━━ Given passage
Graceful server restart with Go

December 19, 2014 - 10 min read
Graceful server restart with Go

Go has been designed as a backend language and is mostly used as such. Servers are the most common type of software produced with it. The question I’m going to answer here is: how to cleanly upgrade a running server?

Goals:

  • Do not close any of the existing connections: for instance, we don’t want to cut down any running deployment. However we want to be able to upgrade our services whenever we want without any constraint.
  • The socket should always be available for the users: if the socket is unavailable at any moment some user may get a ‘connection refused’ message which is not acceptable.
  • The new version of the process should be started and should replace the old one.

Principle

In UNIX-based operating systems, the common way to interact with long running processes is the signals.

  • SIGTERM: Request a process to stop gracefully
  • SIGHUP: Process restart/reload (example: nginx, sshd, apache)

Once a SIGHUP signal is received, there are several steps to restart the process gracefully:

  1. The server stops accepting new connections, but the socket is kept opened.
  2. The new version of the process is started.
  3. The socket is ‘given’ to the new process which will start accepting new connections.
  4. Once the old process has finished serving its client, the process has to stop.

Stop accepting connections

Servers have this in common: they contain an infinite loop accepting connections:

for {
conn, err := listener.Accept()
// Handle connection
}

To break this loop the easiest way is to set a timeout on the listener, when listener. SetTimeout(time.Now()) is called, the listener.Accept() will instantly return a timeout error you can catch and handle.

for {
conn, err := listener.Accept()
if err != nil {
if nerr, ok := err.(net.Err); ok && nerr.Timeout() {
fmt.Println(“Stop accepting connections”)
return
}
}
}

It is important to get that there is a difference between this operation and closing the listener. In this case, the process still listen on a port for example, but connections are queued by the network stack of the operating system, waiting for a process to accept them.
━━━━
• _The problem_
Carry on the article about restarting a Go server gracefully, starting right after its last paragraph. None of the lines that follow have any bearing on what you're asked to do.
━━ Raw data
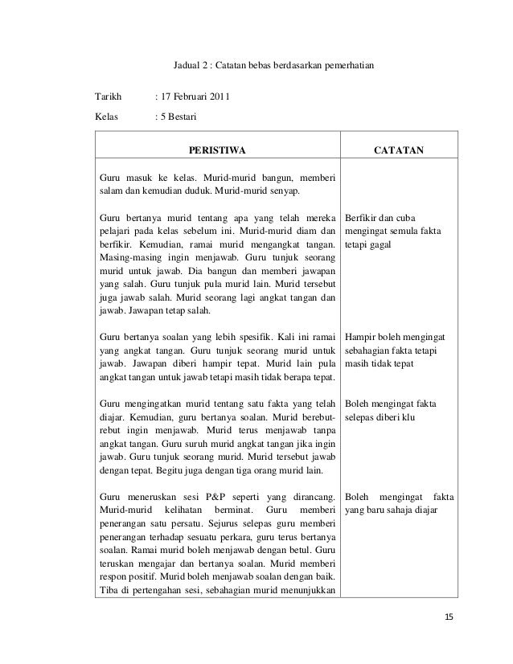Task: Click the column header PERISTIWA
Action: point(216,149)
━━━━
• _Result of the exercise_
Start the new version of the process

Go provides a ForkExec primitive to spawn a new process. (It doesn’t allow to only fork btw, cf Is it safe to fork() a Golang process?) You can share some pieces of information with this new process, like file descriptors or your environment.

execSpec := &syscall.ProcAttr{
Env: os.Environ(),
Files: []uintptr{os.Stdin.Fd(), os.Stdout.Fd(), os.Stderr.Fd()},
}
fork, err := syscall.ForkExec(os.Args[0], os.Args, execSpec)
[…]

You can see that the process starts a new version of itself with exactly the same argument os.Args

Send socket to child process and recover it

As you’ve seen just before, you can pass file descriptors to your new process, and with a bit of UNIX magic (everything is a file), we can send the socket to the new process and it will be able to use it and to accepts the waiting and future connections.

But the fork-execed process should know that it has to get its socket from a file and not building a new one (which would be already used by the way, as we haven’t closed the existing listener). You can do it anyway you want, the most common is through the environment or with a command line flag.

listenerFile, err := listener.File()
if err != nil {
log.Fatalln("Fail to get socket file descriptor:", err)
}
listenerFd := listenerFile.Fd()

// Set a flag for the new process start process
os.Setenv("_GRACEFUL_RESTART", "true")

execSpec := &syscall.ProcAttr{
Env: os.Environ(),
Files: []uintptr{os.Stdin.Fd(), os.Stdout.Fd(), os.Stderr.Fd(), listenerFd},
}
// Fork exec the new version of your server
fork, err := syscall.ForkExec(os.Args[0], os.Args, execSpec)

Then at the beginning of the program:

var listener *net.TCPListener
if os.Getenv("_GRACEFUL_RESTART") == "true" { // The second argument should be the filename of the file descriptor // however, a socker is not a named file but we should fit the interface // of the os.NewFile function.
file := os.NewFile(3, "")
listener, err := net.FileListener(file)
if err != nil {
// handle
}
var bool ok
listener, ok = listener.(*net.TCPListener)
if !ok {
// handle
}
} else {
listener, err = newListenerWithPort(12345)
}

The file descriptor has not been chosen randomly the file descriptor 3, it is because in the slice of uintptr which has been sent to the fork, the listener got the index 3. Be careful with shadow declaration mistakes.

Last step, wait for the old server connections to stop

At that point, that’s it, we have passed the buck to another process which is now correctly running, the last operation for the old server is to wait that the connections are closed. There is a simple wait to implement it with go, thanks to the sync.WaitGroup structure provided in the standard library.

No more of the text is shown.